Certains chiens attendent une adoption depuis deux ans
Tous les animaux de ce refuge sont en attente d'adoption. Les chats sont ceux qui partent le plus vite. La maison du chat a récemment été construite à la SNPA et permet aux adoptants de passer un moment agréable avec les chats qui ont de l'espace.
Du côté des chiens, les familles qui vivent en ville, cherchent souvent de petits chiens. Ils partent donc très vite. La majorité des box est donc remplie de grands gabarits dont de nombreux chiens de catégorie qui ont plus de mal à trouver une famille.
Certains chiens sont ici depuis longtemps parfois 2 à 3 ans car on ne pratique pas l'euthanasie. Seul un animal, en fin de vie, qui souffrirait peut-être euthanasié ou, sur avis du vétérinaire sanitaire, un animal extrêmement dangereux. Par ailleurs, on travaille avec la Police nationale. Si je décèle chez un chien un potentiel particulier, je peux l'orienter comme chien d'intervention ou pour un chien qui a du flair vers la brigade cynophile.
Emilien Couturier, directeur du refuge de la SNPA
Adopter un animal, un véritable engagement
Pour adopter un chien ou un chat, il faudra désormais obligatoirement signer un « certificat d’engagement et de connaissance », selon un décret entré en vigueur au 1er octobre 2022. Il concerne tous les futurs propriétaires d’animaux de compagnie. Il fait partie d'une nouvelle loi qui « vise à lutter contre la maltraitance animale et à conforter le lien entre les animaux et les hommes ».

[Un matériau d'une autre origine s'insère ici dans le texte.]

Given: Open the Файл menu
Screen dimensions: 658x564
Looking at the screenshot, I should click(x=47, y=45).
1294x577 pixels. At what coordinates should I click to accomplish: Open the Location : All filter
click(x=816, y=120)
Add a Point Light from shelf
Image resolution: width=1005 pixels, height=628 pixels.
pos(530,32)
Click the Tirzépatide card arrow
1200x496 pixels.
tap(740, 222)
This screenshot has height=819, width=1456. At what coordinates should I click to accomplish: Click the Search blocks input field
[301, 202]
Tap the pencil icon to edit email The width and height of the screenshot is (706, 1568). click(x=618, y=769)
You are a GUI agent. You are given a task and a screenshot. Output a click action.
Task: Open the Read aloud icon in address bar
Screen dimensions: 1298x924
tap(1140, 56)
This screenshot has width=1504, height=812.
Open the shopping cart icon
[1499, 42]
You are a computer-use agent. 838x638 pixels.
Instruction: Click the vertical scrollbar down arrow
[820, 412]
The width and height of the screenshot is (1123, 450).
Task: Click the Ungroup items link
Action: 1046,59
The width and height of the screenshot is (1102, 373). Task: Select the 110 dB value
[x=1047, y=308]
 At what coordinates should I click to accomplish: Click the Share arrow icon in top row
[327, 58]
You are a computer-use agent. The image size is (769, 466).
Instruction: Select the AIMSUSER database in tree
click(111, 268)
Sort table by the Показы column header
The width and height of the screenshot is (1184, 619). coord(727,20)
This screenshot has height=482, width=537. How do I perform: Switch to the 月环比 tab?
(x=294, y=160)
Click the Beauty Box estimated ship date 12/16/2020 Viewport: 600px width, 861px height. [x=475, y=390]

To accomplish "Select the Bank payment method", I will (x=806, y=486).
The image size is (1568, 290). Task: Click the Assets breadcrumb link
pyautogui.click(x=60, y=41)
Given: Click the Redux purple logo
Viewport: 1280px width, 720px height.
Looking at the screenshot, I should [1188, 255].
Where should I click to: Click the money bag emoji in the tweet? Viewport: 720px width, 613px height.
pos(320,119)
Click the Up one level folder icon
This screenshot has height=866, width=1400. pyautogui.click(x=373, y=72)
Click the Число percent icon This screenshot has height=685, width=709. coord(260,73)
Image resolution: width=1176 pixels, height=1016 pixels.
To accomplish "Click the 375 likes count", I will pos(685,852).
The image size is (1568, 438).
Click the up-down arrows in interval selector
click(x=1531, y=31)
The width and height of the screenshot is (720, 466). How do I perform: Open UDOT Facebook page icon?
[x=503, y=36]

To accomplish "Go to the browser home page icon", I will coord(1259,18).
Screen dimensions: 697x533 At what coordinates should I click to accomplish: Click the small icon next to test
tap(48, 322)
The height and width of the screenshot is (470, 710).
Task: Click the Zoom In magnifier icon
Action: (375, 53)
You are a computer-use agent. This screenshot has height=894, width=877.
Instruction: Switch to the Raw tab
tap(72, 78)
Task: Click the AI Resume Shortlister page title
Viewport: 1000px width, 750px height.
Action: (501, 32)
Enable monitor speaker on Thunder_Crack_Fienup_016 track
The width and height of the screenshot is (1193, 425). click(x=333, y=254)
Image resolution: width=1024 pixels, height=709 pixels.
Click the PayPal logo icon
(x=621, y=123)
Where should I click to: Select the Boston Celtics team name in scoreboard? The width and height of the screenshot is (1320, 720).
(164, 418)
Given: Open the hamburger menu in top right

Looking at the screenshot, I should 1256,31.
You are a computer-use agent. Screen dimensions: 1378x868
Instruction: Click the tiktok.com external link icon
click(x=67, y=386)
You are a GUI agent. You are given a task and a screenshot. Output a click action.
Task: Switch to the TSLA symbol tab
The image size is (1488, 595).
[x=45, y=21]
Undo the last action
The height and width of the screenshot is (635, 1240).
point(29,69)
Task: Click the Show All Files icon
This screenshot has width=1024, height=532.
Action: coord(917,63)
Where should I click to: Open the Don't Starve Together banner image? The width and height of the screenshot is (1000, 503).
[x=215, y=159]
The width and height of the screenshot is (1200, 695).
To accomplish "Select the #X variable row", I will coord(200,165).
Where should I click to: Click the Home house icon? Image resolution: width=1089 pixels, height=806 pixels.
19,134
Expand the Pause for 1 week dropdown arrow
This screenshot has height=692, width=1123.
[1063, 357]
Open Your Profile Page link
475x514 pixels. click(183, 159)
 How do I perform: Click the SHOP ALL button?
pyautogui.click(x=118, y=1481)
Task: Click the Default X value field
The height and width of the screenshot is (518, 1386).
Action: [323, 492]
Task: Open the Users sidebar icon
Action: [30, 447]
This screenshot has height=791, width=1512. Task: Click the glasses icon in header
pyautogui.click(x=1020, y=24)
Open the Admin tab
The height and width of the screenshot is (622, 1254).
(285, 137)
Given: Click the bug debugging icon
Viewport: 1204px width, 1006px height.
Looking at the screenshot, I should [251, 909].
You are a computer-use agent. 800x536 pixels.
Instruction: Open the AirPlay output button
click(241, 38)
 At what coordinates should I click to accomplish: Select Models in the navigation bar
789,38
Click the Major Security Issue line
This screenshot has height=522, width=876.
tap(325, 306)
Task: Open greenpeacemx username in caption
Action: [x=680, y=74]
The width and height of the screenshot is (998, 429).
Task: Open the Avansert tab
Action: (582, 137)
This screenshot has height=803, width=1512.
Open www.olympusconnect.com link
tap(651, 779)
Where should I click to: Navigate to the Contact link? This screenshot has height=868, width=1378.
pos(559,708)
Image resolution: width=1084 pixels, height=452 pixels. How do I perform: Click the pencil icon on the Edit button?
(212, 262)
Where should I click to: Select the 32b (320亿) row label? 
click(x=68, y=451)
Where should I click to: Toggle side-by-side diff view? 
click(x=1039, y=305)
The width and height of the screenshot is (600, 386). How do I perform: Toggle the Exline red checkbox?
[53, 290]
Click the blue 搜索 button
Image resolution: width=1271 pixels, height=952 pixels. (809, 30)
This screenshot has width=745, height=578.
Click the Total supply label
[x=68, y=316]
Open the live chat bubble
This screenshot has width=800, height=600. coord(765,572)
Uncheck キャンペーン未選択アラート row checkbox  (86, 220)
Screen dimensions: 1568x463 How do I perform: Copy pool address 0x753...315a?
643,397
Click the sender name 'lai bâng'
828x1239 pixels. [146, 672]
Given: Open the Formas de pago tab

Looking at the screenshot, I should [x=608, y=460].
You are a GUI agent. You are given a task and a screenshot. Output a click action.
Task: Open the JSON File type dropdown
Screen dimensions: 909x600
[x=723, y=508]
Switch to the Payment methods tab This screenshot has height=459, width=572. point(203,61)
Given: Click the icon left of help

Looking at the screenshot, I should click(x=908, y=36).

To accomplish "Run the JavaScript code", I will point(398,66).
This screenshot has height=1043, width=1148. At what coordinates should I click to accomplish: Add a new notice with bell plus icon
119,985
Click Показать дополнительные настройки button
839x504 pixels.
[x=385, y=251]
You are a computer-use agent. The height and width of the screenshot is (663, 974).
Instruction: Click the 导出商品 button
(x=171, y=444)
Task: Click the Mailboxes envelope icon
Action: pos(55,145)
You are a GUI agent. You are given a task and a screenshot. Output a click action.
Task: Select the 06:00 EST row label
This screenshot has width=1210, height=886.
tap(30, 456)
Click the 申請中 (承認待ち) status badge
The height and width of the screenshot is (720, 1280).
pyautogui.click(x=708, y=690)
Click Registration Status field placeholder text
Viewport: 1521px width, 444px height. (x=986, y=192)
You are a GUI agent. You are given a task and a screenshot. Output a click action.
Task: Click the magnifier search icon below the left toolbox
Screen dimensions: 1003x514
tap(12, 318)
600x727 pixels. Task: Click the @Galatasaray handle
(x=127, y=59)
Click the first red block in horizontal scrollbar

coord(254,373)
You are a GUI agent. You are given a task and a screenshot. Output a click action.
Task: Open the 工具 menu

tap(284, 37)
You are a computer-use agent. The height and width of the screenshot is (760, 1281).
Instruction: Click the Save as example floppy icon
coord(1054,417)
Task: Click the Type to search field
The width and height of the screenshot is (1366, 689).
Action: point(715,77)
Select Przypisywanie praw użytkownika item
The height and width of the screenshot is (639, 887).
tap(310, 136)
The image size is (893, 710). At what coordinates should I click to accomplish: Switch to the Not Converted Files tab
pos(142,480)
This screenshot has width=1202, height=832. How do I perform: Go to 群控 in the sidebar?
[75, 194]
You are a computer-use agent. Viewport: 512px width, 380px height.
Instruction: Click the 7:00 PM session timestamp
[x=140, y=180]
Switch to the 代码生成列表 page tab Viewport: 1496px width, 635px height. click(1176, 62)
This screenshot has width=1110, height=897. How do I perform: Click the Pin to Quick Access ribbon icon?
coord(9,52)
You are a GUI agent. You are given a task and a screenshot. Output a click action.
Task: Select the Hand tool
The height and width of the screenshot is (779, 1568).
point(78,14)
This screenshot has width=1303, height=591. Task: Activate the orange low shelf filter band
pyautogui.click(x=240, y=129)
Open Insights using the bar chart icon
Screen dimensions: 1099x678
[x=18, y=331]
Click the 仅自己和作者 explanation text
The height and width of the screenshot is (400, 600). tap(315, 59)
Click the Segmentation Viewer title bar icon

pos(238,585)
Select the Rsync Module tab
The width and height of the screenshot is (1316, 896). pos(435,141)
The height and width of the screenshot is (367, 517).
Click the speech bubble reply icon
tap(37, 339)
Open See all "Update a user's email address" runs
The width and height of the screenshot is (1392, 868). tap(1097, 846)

Le futur adoptant doit compléter et signer le document à minima 7 jours avant l’acquisition de l’animal pour pouvoir adopter. Ce délai permet d'accorder à l'adoptant un délai de réflexion après lecture des informations contenues dans le certificat. Et dans la même optique de ne pas adopter sur un coup de tête : dans ce refuge, il faut avoir fait au minimum 3 promenades avec le chien.
Par ailleurs, l'adoption n'est pas gratuite. Il faut participer aux frais engagés par le refuge. L'adoption d'un chien est de 250 euros, et 300 euros pour un chiot. La stérélisation étant obligatoire pour certains chiens, il faut compter 150 euros supplémentaires.
L'adoption d'un chat est de 220 euros et de 250 euros pour un chaton.
Le refuge assurant le rôle de fourrière pour les chiens errants sur la voie publique de Rouen et ses alentours, depuis plusieurs mois, la structure ne peut plus accepter d'abandons de chiens.
250 000 euros de déficit pour la SNPA
Quand le directeur de la SNPA, Emilien Couturier a pris ses fonctions, il y a 6 ans, le déficit était de 500 000 euros. Un déficit qu'il a pu réduire à 250 000 euros mais les frais sont importants.
Nous déboursons 20 000 euros de frais vétérinaires par mois, 2700 euros de croquettes tous les mois et demi ainsi que les salaires et les frais énergétiques qui ne font qu'augmenter.
Emilien Couturier, directeur de la SNPA
Un budget difficile à équilibrer alors que la Société normande de protection des animaux est indépendante et ne dépend pas de la SPA nationale. Ce refuge ne vit que de dons et de legs.